Entries taken from a collection:
┏━━

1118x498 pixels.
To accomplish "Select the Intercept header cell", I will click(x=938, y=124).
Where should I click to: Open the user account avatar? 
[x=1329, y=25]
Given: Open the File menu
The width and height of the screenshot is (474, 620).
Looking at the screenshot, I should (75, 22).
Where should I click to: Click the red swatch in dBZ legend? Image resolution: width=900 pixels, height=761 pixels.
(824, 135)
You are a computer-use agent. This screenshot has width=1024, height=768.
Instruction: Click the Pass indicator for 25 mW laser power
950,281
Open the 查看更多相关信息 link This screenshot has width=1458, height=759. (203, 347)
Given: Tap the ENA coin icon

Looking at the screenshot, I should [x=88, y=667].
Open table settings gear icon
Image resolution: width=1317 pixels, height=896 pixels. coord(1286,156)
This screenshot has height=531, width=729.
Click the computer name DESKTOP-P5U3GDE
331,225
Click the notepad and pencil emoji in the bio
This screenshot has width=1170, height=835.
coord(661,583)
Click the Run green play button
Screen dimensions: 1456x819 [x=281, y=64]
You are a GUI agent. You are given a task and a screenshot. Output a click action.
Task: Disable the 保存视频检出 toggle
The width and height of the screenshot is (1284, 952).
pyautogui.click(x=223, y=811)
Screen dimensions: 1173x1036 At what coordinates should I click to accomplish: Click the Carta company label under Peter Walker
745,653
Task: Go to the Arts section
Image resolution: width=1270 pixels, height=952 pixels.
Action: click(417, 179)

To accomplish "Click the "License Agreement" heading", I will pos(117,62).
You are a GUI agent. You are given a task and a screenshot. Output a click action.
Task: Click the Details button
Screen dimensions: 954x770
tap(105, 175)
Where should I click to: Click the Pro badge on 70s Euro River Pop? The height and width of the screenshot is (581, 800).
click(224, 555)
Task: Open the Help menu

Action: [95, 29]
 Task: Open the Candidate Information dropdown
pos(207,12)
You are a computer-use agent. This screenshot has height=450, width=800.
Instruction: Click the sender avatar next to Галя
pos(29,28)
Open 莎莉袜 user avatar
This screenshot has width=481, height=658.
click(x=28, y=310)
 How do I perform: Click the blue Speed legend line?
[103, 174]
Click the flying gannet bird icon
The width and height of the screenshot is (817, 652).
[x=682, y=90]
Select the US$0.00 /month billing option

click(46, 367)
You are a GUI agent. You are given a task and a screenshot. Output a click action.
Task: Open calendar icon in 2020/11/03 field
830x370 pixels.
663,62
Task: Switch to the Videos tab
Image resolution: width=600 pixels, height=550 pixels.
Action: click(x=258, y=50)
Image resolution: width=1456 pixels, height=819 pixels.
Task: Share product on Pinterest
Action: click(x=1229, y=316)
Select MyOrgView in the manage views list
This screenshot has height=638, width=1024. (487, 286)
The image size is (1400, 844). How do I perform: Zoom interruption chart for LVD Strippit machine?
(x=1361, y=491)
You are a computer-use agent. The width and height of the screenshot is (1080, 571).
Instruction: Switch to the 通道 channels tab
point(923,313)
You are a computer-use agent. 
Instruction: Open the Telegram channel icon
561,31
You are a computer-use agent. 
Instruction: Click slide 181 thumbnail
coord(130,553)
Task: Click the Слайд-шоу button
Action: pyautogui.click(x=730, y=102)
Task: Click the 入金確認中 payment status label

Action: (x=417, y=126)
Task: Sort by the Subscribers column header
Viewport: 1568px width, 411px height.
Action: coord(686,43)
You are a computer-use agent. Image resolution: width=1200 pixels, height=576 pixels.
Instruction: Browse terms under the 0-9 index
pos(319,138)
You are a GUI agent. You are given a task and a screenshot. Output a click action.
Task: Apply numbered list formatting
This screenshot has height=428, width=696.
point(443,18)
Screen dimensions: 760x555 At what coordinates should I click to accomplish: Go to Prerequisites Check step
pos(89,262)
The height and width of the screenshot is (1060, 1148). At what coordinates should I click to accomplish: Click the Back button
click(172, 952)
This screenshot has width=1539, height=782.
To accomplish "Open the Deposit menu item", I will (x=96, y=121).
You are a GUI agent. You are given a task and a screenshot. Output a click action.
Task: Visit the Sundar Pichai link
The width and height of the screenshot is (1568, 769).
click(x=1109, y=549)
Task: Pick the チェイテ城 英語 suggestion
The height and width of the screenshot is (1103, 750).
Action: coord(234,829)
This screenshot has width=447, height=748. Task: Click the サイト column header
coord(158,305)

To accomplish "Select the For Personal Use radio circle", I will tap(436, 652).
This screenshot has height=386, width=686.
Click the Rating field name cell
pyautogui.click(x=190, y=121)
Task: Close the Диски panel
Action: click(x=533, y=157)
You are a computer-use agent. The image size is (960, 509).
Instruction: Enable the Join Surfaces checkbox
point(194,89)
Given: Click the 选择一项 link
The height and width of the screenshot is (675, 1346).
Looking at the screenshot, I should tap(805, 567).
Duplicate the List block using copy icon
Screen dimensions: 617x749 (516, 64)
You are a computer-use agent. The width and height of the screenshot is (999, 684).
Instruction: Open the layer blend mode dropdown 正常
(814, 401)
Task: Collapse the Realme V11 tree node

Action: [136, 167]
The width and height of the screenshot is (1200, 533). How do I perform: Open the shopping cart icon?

┗━━

Return the records exactly, character for character.

1118x498 pixels.
To accomplish "Select the Intercept header cell", I will click(x=938, y=124).
Where should I click to: Open the user account avatar? 
[x=1329, y=25]
Given: Open the File menu
The width and height of the screenshot is (474, 620).
Looking at the screenshot, I should (75, 22).
Where should I click to: Click the red swatch in dBZ legend? Image resolution: width=900 pixels, height=761 pixels.
(824, 135)
You are a computer-use agent. This screenshot has width=1024, height=768.
Instruction: Click the Pass indicator for 25 mW laser power
950,281
Open the 查看更多相关信息 link This screenshot has width=1458, height=759. (203, 347)
Given: Tap the ENA coin icon

Looking at the screenshot, I should [x=88, y=667].
Open table settings gear icon
Image resolution: width=1317 pixels, height=896 pixels. coord(1286,156)
This screenshot has height=531, width=729.
Click the computer name DESKTOP-P5U3GDE
331,225
Click the notepad and pencil emoji in the bio
This screenshot has width=1170, height=835.
coord(661,583)
Click the Run green play button
Screen dimensions: 1456x819 [x=281, y=64]
You are a GUI agent. You are given a task and a screenshot. Output a click action.
Task: Disable the 保存视频检出 toggle
The width and height of the screenshot is (1284, 952).
pyautogui.click(x=223, y=811)
Screen dimensions: 1173x1036 At what coordinates should I click to accomplish: Click the Carta company label under Peter Walker
745,653
Task: Go to the Arts section
Image resolution: width=1270 pixels, height=952 pixels.
Action: click(417, 179)

To accomplish "Click the "License Agreement" heading", I will pos(117,62).
You are a GUI agent. You are given a task and a screenshot. Output a click action.
Task: Click the Details button
Screen dimensions: 954x770
tap(105, 175)
Where should I click to: Click the Pro badge on 70s Euro River Pop? The height and width of the screenshot is (581, 800).
click(224, 555)
Task: Open the Help menu

Action: [95, 29]
 Task: Open the Candidate Information dropdown
pos(207,12)
You are a computer-use agent. This screenshot has height=450, width=800.
Instruction: Click the sender avatar next to Галя
pos(29,28)
Open 莎莉袜 user avatar
This screenshot has width=481, height=658.
click(x=28, y=310)
 How do I perform: Click the blue Speed legend line?
[103, 174]
Click the flying gannet bird icon
The width and height of the screenshot is (817, 652).
[x=682, y=90]
Select the US$0.00 /month billing option

click(46, 367)
You are a GUI agent. You are given a task and a screenshot. Output a click action.
Task: Open calendar icon in 2020/11/03 field
830x370 pixels.
663,62
Task: Switch to the Videos tab
Image resolution: width=600 pixels, height=550 pixels.
Action: click(x=258, y=50)
Image resolution: width=1456 pixels, height=819 pixels.
Task: Share product on Pinterest
Action: click(x=1229, y=316)
Select MyOrgView in the manage views list
This screenshot has height=638, width=1024. (487, 286)
The image size is (1400, 844). How do I perform: Zoom interruption chart for LVD Strippit machine?
(x=1361, y=491)
You are a computer-use agent. The width and height of the screenshot is (1080, 571).
Instruction: Switch to the 通道 channels tab
point(923,313)
You are a computer-use agent. 
Instruction: Open the Telegram channel icon
561,31
You are a computer-use agent. 
Instruction: Click slide 181 thumbnail
coord(130,553)
Task: Click the Слайд-шоу button
Action: pyautogui.click(x=730, y=102)
Task: Click the 入金確認中 payment status label

Action: (x=417, y=126)
Task: Sort by the Subscribers column header
Viewport: 1568px width, 411px height.
Action: coord(686,43)
You are a computer-use agent. Image resolution: width=1200 pixels, height=576 pixels.
Instruction: Browse terms under the 0-9 index
pos(319,138)
You are a GUI agent. You are given a task and a screenshot. Output a click action.
Task: Apply numbered list formatting
This screenshot has height=428, width=696.
point(443,18)
Screen dimensions: 760x555 At what coordinates should I click to accomplish: Go to Prerequisites Check step
pos(89,262)
The height and width of the screenshot is (1060, 1148). At what coordinates should I click to accomplish: Click the Back button
click(172, 952)
This screenshot has width=1539, height=782.
To accomplish "Open the Deposit menu item", I will (x=96, y=121).
You are a GUI agent. You are given a task and a screenshot. Output a click action.
Task: Visit the Sundar Pichai link
The width and height of the screenshot is (1568, 769).
click(x=1109, y=549)
Task: Pick the チェイテ城 英語 suggestion
The height and width of the screenshot is (1103, 750).
Action: coord(234,829)
This screenshot has width=447, height=748. Task: Click the サイト column header
coord(158,305)

To accomplish "Select the For Personal Use radio circle", I will tap(436, 652).
This screenshot has height=386, width=686.
Click the Rating field name cell
pyautogui.click(x=190, y=121)
Task: Close the Диски panel
Action: click(x=533, y=157)
You are a computer-use agent. The image size is (960, 509).
Instruction: Enable the Join Surfaces checkbox
point(194,89)
Given: Click the 选择一项 link
The height and width of the screenshot is (675, 1346).
Looking at the screenshot, I should tap(805, 567).
Duplicate the List block using copy icon
Screen dimensions: 617x749 (516, 64)
You are a computer-use agent. The width and height of the screenshot is (999, 684).
Instruction: Open the layer blend mode dropdown 正常
(814, 401)
Task: Collapse the Realme V11 tree node

Action: [136, 167]
The width and height of the screenshot is (1200, 533). How do I perform: Open the shopping cart icon?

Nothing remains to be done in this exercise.